…Says in 2017, 47 per cent capital budget performance will be achieved
…Govt must sustain ban on 41 Items —CBN
…We lack manpower to meet 2018 revenue collection target —Customs
By Emman Ovuakporie
ABUJA—THE Federal Government, yesterday, raised the alarm that remittances of independent revenue by generating agencies have dropped significantly, urging the National Assembly to prevail on the lawmakers to make adequate remittances.
Making a presentation at an interactive session with joint committees of the House of Representatives on Finance, Appropriation, Loans and Debts, as well as Legislative Budget and Planning in Abuja on the 2018 – 2020 Medium Term Expenditure Framework, MTEF, and Fiscal Strategy Papers, FSP, the Minister of State for Budget and National Planing, Zainab Ahmed, stated that the internally generated revenue of the country has dropped.
She also explained that the Federal Government has achieved capital budget performance of 47 per cent in 2017.
While disclosing the determination of government to hit 50 per cent before the end of the year, following the availability of funds to deploy, Ahmed urged members of the National Assembly to help prevail on independent revenue generating agencies to make adequate remittances.
She said: “Independent revenue has continued to lag behind with low level of remittances. The GDP growth rate planned for 2017 was 1.7 per cent and at the end of 1st quarter, we have achieved 1.4 per cent, giving a positive indication that we will attain the 1.7 per cent target and possibly surpass it.
“Capital allocation for 2017 was planned at N2.2 trillion and performance today is at 47 percent implementation. We expect it to increase to at least 50 per cent before the end of the year.
“We have been able to meet our debt service obligation and pay salaries as at when due, spending on capital continues to be prioritised, especially in areas of ongoing critical projects.’’
Speaking on the concern raised by Chairman, House Committee on Finance, Babangida Ibrahim (APC, Katsina), following submission by the Customs Service that import restriction on 41 items hampers its revenue generating ability, representative of governor of Central Bank of Nigeria, CBN, Mr. Bayo Adelabu, said the import restriction has helped to stimulate investments for local production of the banned items.

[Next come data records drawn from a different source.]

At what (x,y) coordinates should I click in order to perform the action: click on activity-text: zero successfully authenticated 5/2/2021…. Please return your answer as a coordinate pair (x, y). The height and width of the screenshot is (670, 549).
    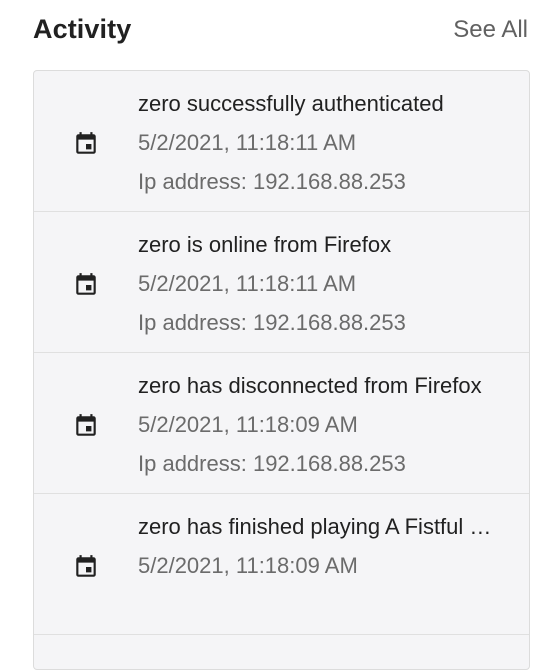
    Looking at the image, I should click on (328, 148).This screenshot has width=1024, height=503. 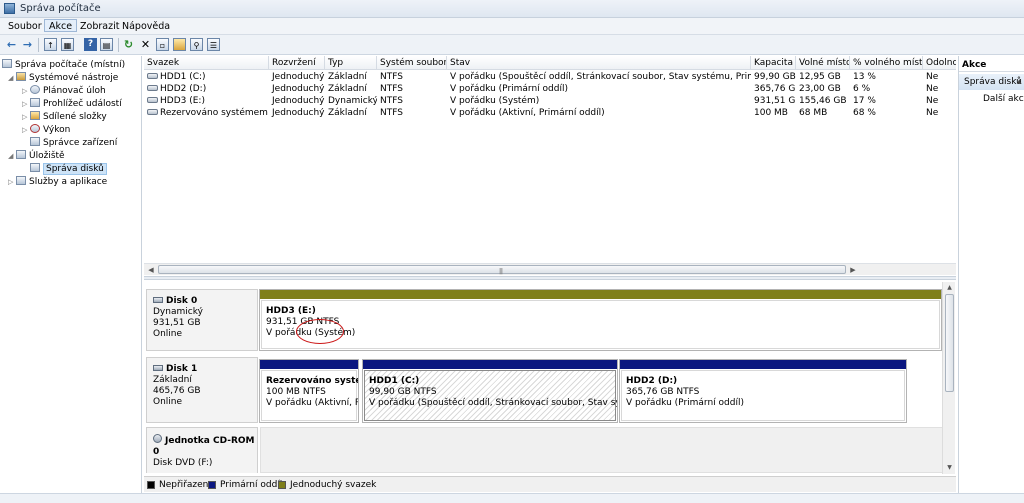 What do you see at coordinates (296, 392) in the screenshot?
I see `partition-system-reserved-info: 100 MB NTFS` at bounding box center [296, 392].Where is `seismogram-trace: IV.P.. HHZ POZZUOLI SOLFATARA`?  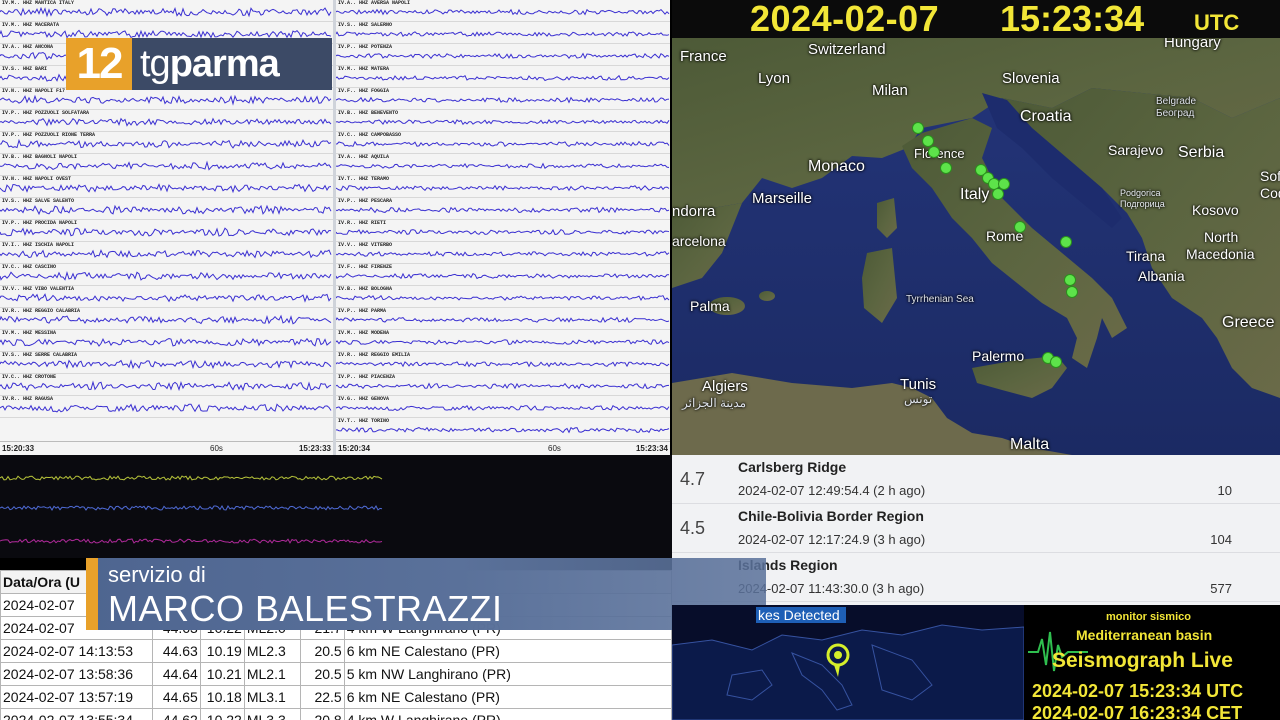 seismogram-trace: IV.P.. HHZ POZZUOLI SOLFATARA is located at coordinates (166, 121).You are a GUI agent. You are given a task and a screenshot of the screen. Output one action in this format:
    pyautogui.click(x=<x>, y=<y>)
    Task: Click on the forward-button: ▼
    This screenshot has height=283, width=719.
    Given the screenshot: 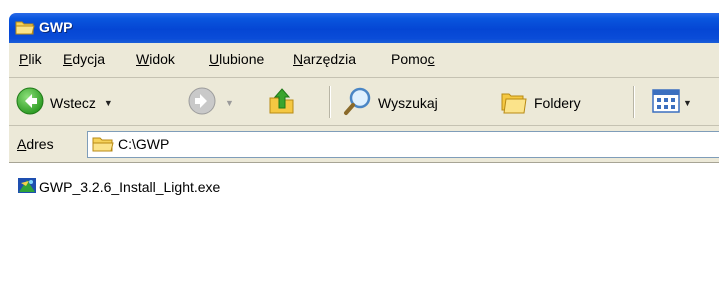 What is the action you would take?
    pyautogui.click(x=210, y=102)
    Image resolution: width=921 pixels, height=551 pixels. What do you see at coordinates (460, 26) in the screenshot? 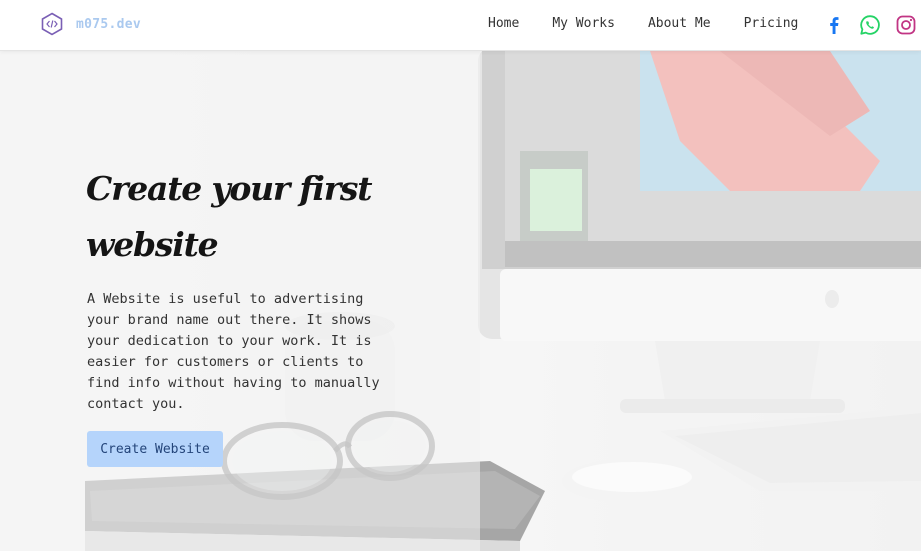
I see `site-header: m075.dev Home My Works About Me Pricing` at bounding box center [460, 26].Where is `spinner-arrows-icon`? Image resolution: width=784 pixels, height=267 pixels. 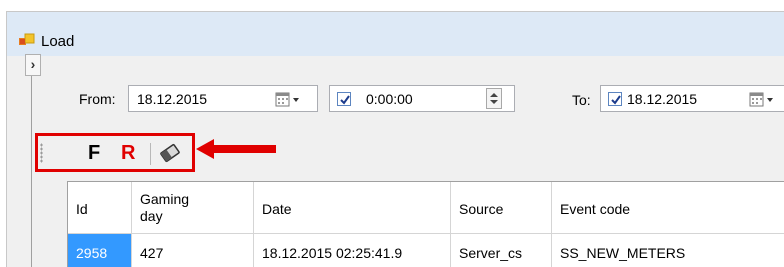
spinner-arrows-icon is located at coordinates (494, 98).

“The restriction has helped local investors to put money into local production of building materials, go to places like Shagamu and Ajaokuta where granite production companies have sprung up.
“There has been drastic reduction of building material importation in the last two years, leading to increased local production of these 41 banned items,” Adelabu said.
The Nigerian Customs Service, while stating its readiness to meet and surpass revenue collection target for 2017 and possibly 2018, however, decried the lack of manpower as a factor militating against its projection.
Addressing the concern of legislators regarding revenue collection that meets projected income in the 2018 budget, DCG, I.A Umar, who represented the Comptroller-General of Customs, told the gathering that the Customs Service lacked enough manpower to adequately meet its revenue collection obligation.
“The service suffers shortage of officers and men, especially in the junior and middle cadre, and will need to carry out recruitment of officers in 2018,” he said.
He also said only two commodities, cigarettes and alcoholic beverages, were under excise control, and appealed for the increase of such excisable items.
The CG revealed that among other hindrances, non-functional scanners at the nation’s airports had militated against the execution of its duties.
“The service is constrained in its revenue collection drive as the scanners at various airports are not functioning, adversely contributing to the inability of Customs to collect revenue of certain items,’’ he said.